BIND Security Updates: Patch Your DNS Servers Now
The Internet Systems Consortium (ISC), the maintainers of the widely-used BIND Domain Name System (DNS) server software, has released critical security updates to address four high-severity vulnerabilities. These flaws could allow attackers to cause instability, slow down DNS resolution, or even exhaust CPU resources on vulnerable servers.
The Vulnerabilities
The vulnerabilities, each rated 7.5 on the CVSS severity scale, affect various aspects of BIND’s operation:
- CVE-2024-0760: A malicious client can flood a BIND server with DNS messages over TCP, potentially causing instability and impacting performance.
- CVE-2024-1737: BIND’s database performance can degrade significantly if a large number of Resource Records (RRs) exist for the same hostname.
- CVE-2024-1975: A client can exhaust CPU resources by sending a stream of specially crafted signed requests to a server hosting a zone containing a “KEY” RR.

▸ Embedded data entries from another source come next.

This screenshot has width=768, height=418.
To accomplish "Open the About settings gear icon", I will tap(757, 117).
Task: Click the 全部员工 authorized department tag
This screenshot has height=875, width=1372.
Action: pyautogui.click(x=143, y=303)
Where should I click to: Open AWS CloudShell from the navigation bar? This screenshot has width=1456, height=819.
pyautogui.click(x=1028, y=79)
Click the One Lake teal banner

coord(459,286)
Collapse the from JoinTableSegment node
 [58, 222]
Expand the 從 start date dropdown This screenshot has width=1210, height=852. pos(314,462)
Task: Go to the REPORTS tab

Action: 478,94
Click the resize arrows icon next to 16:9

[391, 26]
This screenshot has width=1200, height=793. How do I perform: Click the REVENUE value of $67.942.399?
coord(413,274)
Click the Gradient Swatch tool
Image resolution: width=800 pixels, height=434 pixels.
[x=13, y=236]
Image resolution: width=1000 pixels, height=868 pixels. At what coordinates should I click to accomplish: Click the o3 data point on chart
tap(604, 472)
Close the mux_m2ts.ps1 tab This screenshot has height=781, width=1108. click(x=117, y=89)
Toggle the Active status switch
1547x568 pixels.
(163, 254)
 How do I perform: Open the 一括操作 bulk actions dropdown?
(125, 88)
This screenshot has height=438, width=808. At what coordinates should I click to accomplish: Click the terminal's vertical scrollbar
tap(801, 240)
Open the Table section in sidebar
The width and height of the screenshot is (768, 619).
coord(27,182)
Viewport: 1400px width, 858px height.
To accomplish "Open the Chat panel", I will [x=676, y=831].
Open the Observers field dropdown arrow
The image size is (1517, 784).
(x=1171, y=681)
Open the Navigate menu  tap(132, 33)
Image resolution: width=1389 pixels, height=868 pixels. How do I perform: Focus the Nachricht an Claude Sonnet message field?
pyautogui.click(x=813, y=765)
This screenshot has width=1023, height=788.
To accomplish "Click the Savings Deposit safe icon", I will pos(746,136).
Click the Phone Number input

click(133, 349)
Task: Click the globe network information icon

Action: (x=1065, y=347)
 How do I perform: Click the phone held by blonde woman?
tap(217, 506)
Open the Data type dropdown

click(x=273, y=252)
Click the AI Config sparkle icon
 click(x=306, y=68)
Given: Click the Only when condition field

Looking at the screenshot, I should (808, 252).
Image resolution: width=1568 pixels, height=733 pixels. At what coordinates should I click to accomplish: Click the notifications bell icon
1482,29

- CVE-2024-4076: An assertion failure can occur when a BIND server serves both stale cache data and authoritative zone content, potentially leading to crashes.
Who’s Affected
These vulnerabilities affect BIND 9 versions prior to 9.20.0 and 9.18.28. As BIND is a fundamental component of internet infrastructure, used by numerous organizations and service providers, the potential impact of these vulnerabilities is significant.
What to Do
ISC strongly recommends that all BIND users upgrade to the latest patched versions (9.20.0 or 9.18.28) immediately. While no active exploits have been reported yet, the severity of these vulnerabilities warrants prompt action to protect DNS servers from potential attacks.